NOTES ON STATISTICS, PROBABILITY and MATHEMATICS


Confounders, Controlling, Endogenicity & Omitted Variable Bias:


A good deal of the passages below are verbatim copied from the sources quotes, although there are added comments and code.

From the Encyclopedia of Health Economics:

Unobserved Confounder Bias:

At issue here is the presence of confounding variables which serve to mask the true causal effect of \(X\) on \(Y.\) The author begins by defining a confounder as a variable that is correlated with both \(X\) and \(Y.\) Confounders may be observable and unobservable (denoted \(C_o\) and \(C_u\) respectively. In modeling \(Y,\) if the presence of \(C_u\) cannot be legitimately ruled out, then \(X\) is said to be endogenous. Observations on \(C_o\) can be obtained from the survey data, so its influence can be controlled in estimation of the true causal effect. \(C_u,\) however, cannot be directly controlled and, if left unaccounted for, will likely cause bias in statistical inference regarding the true causal effect. This happens because estimation methods that ignore the presence of \(C_u\) will spuriously attribute to \(X\) observed differences in \(Y\) that are, in fact, due to \(C_u.\) The author refers to such bias as unobserved confounder bias (henceforth \(C_u\)-bias) (sometimes called endogeneity bias, hidden selection bias, or omitted variables bias). One can formally characterize \(C_u\)-bias in a useful way. For simplicity of exposition, the author casts the true causal relationship between \(X\) and \(Y\) as a linear and writes

\[Y = X\beta + C_o\beta_o + C_u\beta_u +e\tag 1\]

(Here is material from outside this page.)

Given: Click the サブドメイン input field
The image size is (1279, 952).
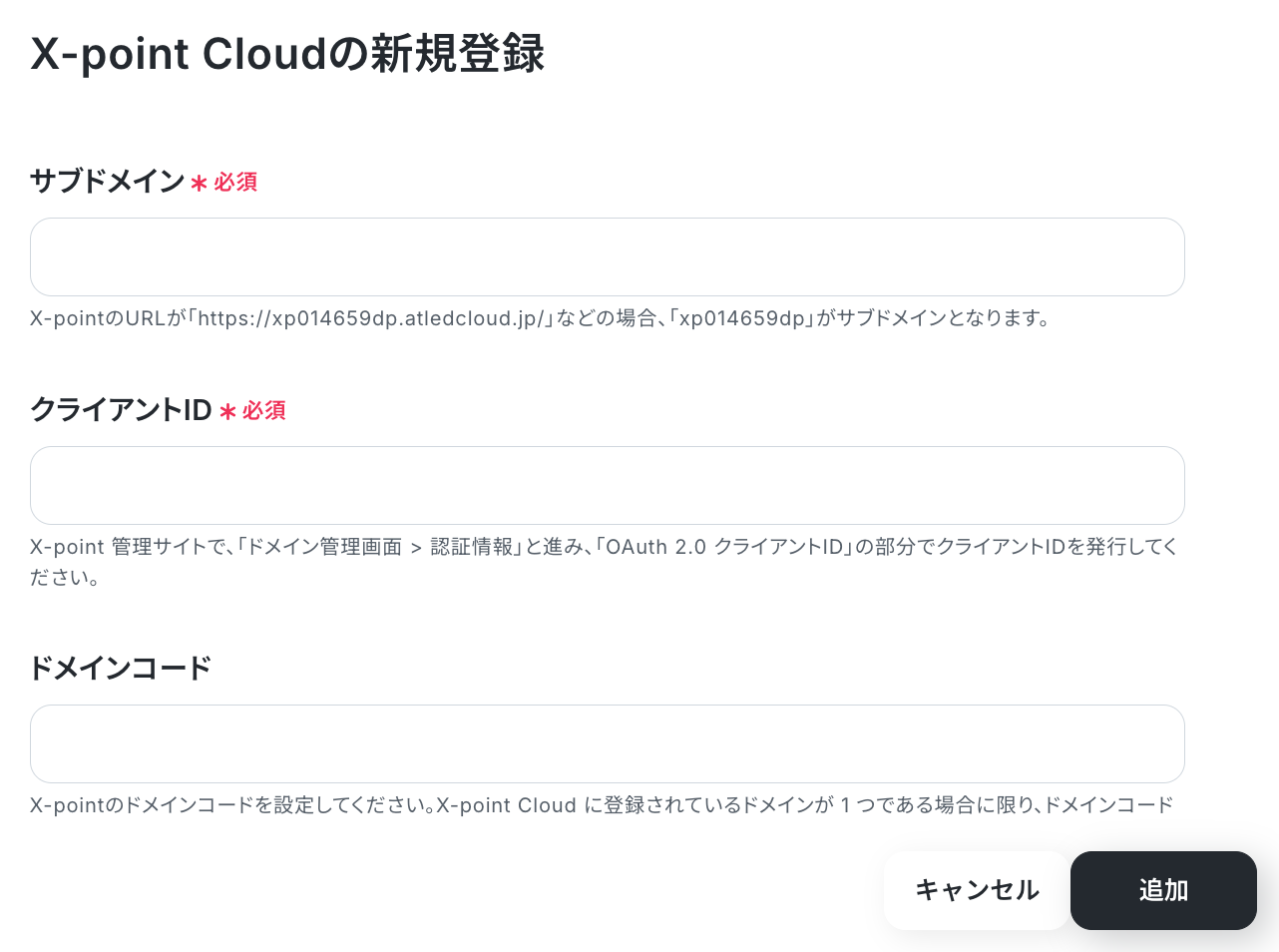Looking at the screenshot, I should 607,256.
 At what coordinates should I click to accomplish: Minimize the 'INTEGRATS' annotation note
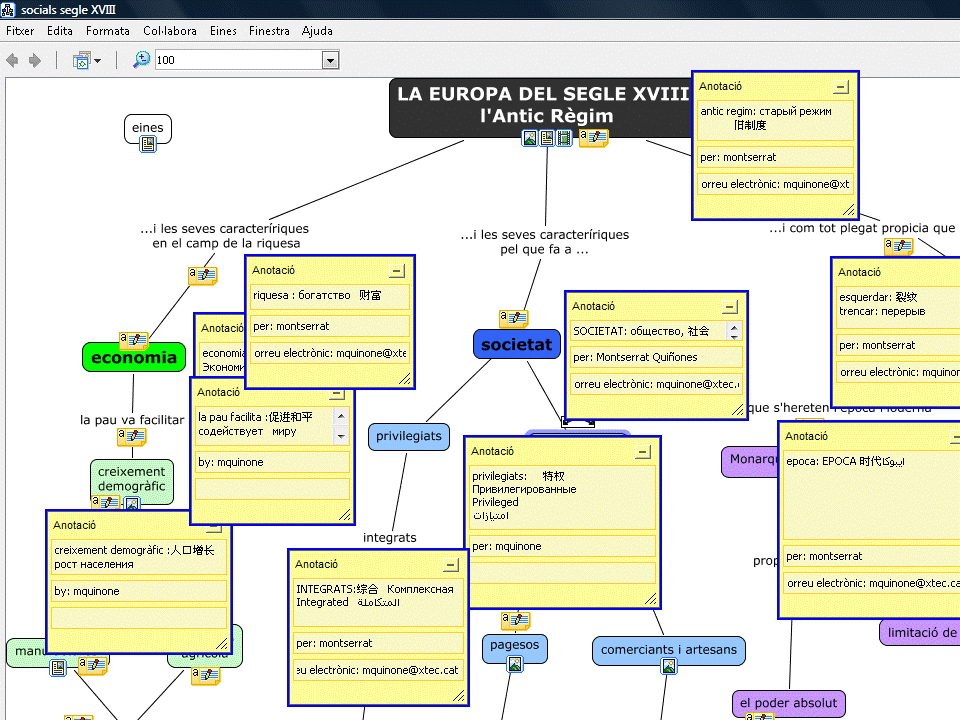[451, 565]
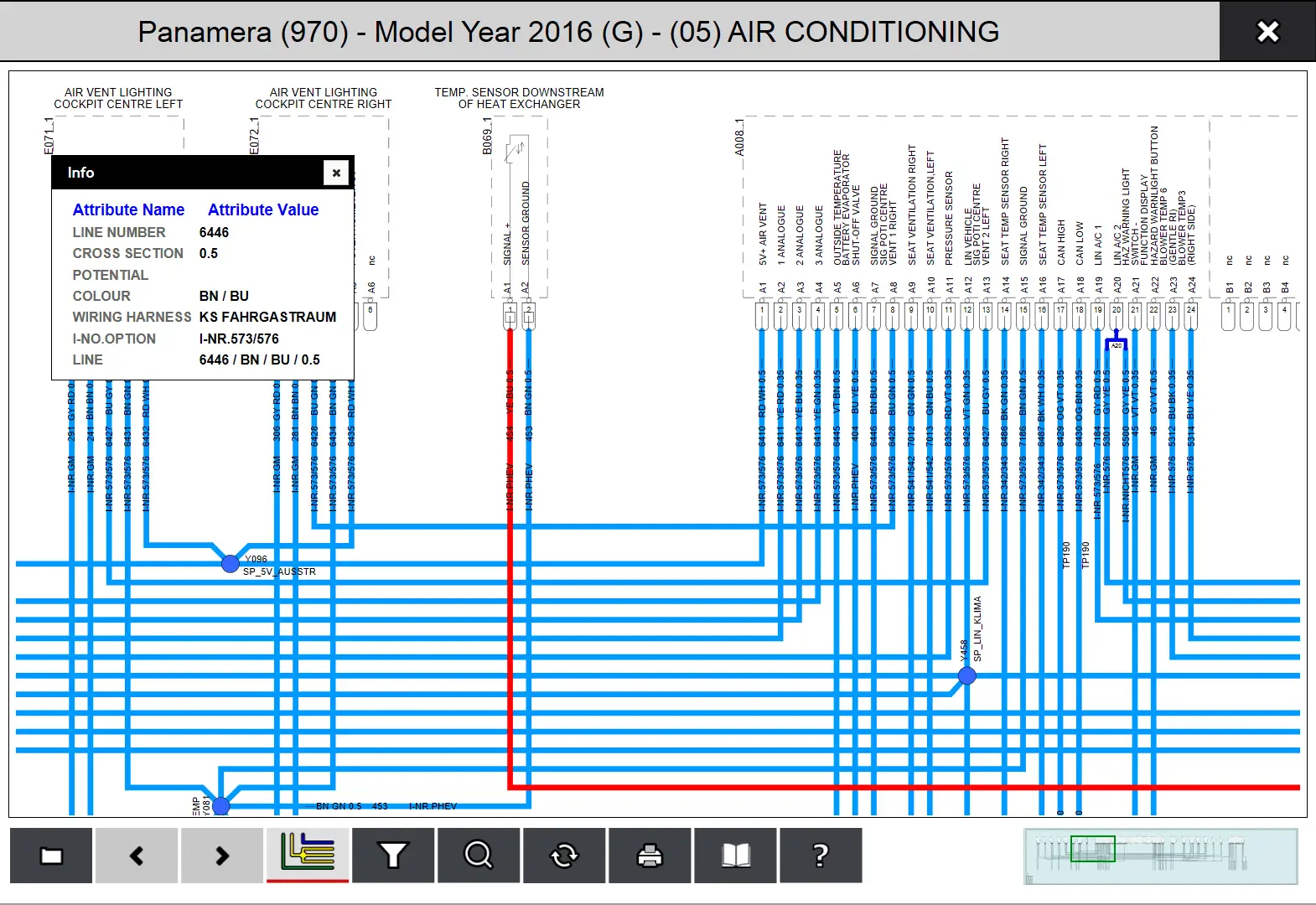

where \(\beta\) is the parameter that captures the true causal effect, \(\beta_o\) and \(\beta_u\) are parametric coefficients for the confounders, and \(e\) is the random error term (without loss of generality, it can be assumed that the \(Y\) intercept is \(0\)). In the naive approach to the estimation of the true causal effect (ignoring the presence of \(C_u\)), the ordinary least squares (OLS) method is applied to

\[Y = Xb + C_ob_o+\varepsilon\tag 2\]

where the \(b\)’s are parameters and \(\varepsilon\) is the random error term. The parameter \(b\) is taken to represent the true causal effect. It can be shown that the OLS will produce an unbiased estimate of \(b.\) It is also easy to show, however, that

\[b=\beta + b_{XC_u}\beta_u\tag 3\]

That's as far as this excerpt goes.